"Ng-ngapain kamu di sini? Malam-malam lagi," tanya Rafael sembari membuka pintu mobil, hendak mendekati tempat dimana Alana kini berdiri membeku.
"Aku, aku dari rumah, rumah temen." Alana bingung harus menjawab apa.
"Jalan kaki? Sendirian?" Rafael memiringkan kepala, menyipitkan pandangan matanya ke arah Alana dengan curiga.
"I-iya."
"Aneh." Rafael menggosok dagunya, melirik sekali lagi pada Alana.
"Kebetulan sekali, kita bertemu di sini. Uhmm .... ada hal yang perlu aku bicarakan," kata Alana tak mau membuang waktu lagi.
Dia menganggap ini adalah takdir Tuhan, mungkin pertemuan yang tidak disengaja ini adalah tanda yang Tuhan berikan untuknya.

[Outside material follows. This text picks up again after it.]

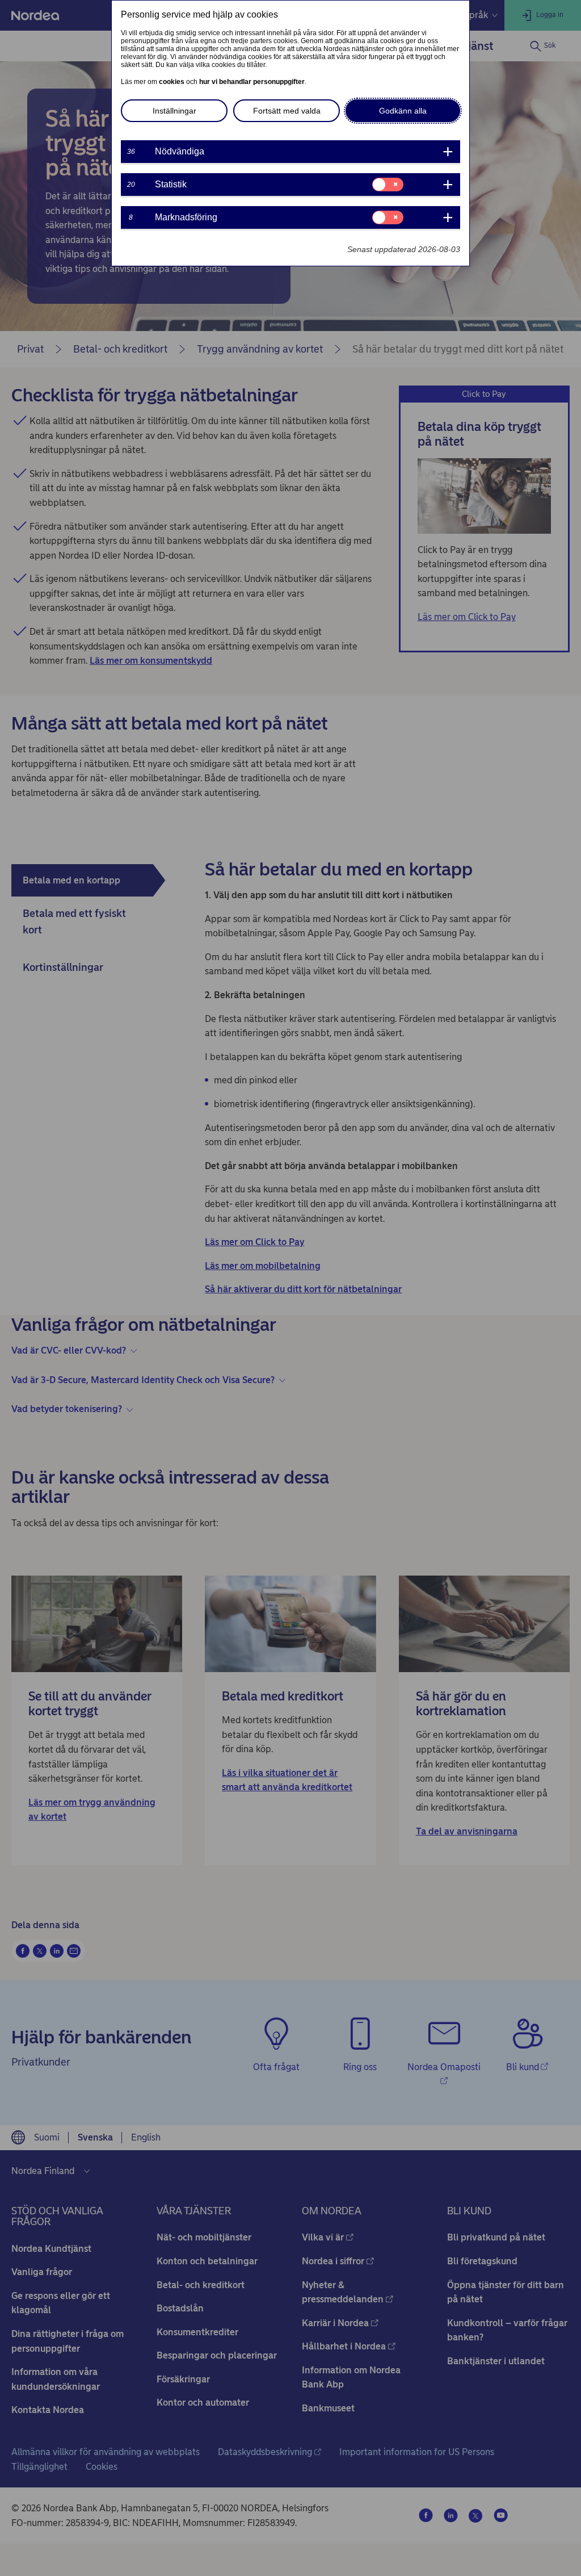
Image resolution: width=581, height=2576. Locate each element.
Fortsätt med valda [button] (287, 110)
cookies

"Kita bicarakan?" Rafael mengulang.
Alana mengangguk, memastikan jika yang di dengar oleh pria itu tidak salah.
"Tapi enggak di sini, hmmm ..."
lanjutnya.
"Kalau kamu tidak keberatan, kita bisa bicara di rumah kamu-"
"Jangan!" sela Alana menolak dengan tegas.
"Jangan di rumahku, hmmm ... gimana kalau di-"
Alana melirik ke arah mobil, ia tahu kalau Rafael tidak sedang sendirian, ada dua orang pria lain disana. Tak mungkin rasanya jika ia ikut naik ke dalam mobil yang dipenuhi pria asing, yang tak ia kenal. Apa kata orang nanti.
"Ya sudah ke kafe saja, gimana?" tawar Rafael.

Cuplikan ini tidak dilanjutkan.